This tool writes Indian rupee amounts in Hindi words, in the exact prose form used on cheques and legal documents — with the rupee part and the paise subunit spelled separately and closed by मात्र.
Why cheques require the amount in words
In India, as in many countries, cheques and demand drafts require the amount to be written out in full words as a fraud-prevention measure. A written-word amount is far harder to alter than digits — changing “three thousand” to “thirty thousand” requires rewriting a word, whereas changing “3,000” to “30,000” takes a single pen stroke. Banks may reject or query a cheque where the word amount does not match the figure amount.
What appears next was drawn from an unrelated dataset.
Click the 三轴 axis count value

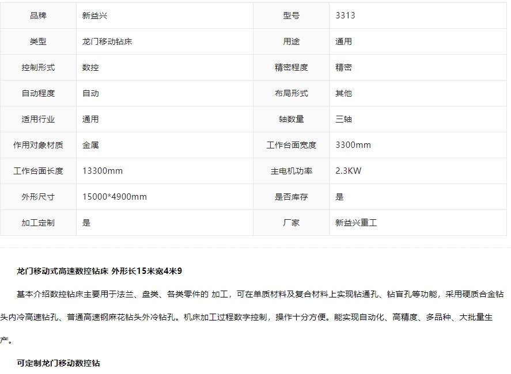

For Hindi-language cheques and documents directed at recipients who read Devanagari, the amount must be spelled correctly in Hindi prose. A wrong word form — for example मिश्रित for 1 crore instead of एक करोड़ — can cause confusion or delays.
The Indian numbering system used here
Hindi uses a place-value system that diverges from the international system after ten thousand. The key units are:
| Hindi term | Value | Equivalent |
|---|---|---|
| हज़ार (hazaar) | 1,000 | One thousand |
| दस हज़ार | 10,000 | Ten thousand |
| लाख (laakh) | 1,00,000 | One hundred thousand |
| दस लाख | 10,00,000 | One million |
| करोड़ (karod) | 1,00,00,000 | Ten million |
| दस करोड़ | 10,00,00,000 | One hundred million |
Indian-standard commas group digits as 2-2-3 from the right: 1,23,45,678. This is reflected in the word output.
How it works
The amount is split into a whole-rupee part and a fractional part. The rupee part is spelled with the Indian numbering system (लाख, करोड़ and beyond), reusing the same irregular 0–99 Hindi name table as a plain number-to-words converter. The fractional part is read as paise, the 1/100 subunit, padded or truncated to exactly two digits, and appended after और. The whole phrase ends with मात्र (“only”), the standard cheque closing.
Worked examples
| Input | Hindi output |
|---|---|
| 1250.75 | एक हज़ार दो सौ पचास रुपये और पचहत्तर पैसे मात्र |
| 100000 | एक लाख रुपये मात्र |
| 500.00 | पाँच सौ रुपये मात्र |
| 50000.50 | पचास हज़ार रुपये और पचास पैसे मात्र |
What मात्र means
मात्र (maatra) means “only” or “exactly” and is the standard closing word for Indian cheque amounts in Hindi. Its role is to signal that the amount is complete — no additional figures or words follow. Without it, the format is not conventionally correct for formal instruments.
Notes
The ₹ sign, commas and spaces are stripped automatically, so both 1,250.75 and ₹1250.75 are accepted. Paise input is read from up to two decimal places — .5 is treated as 50 paise. Everything runs locally in your browser; your amounts are never transmitted anywhere.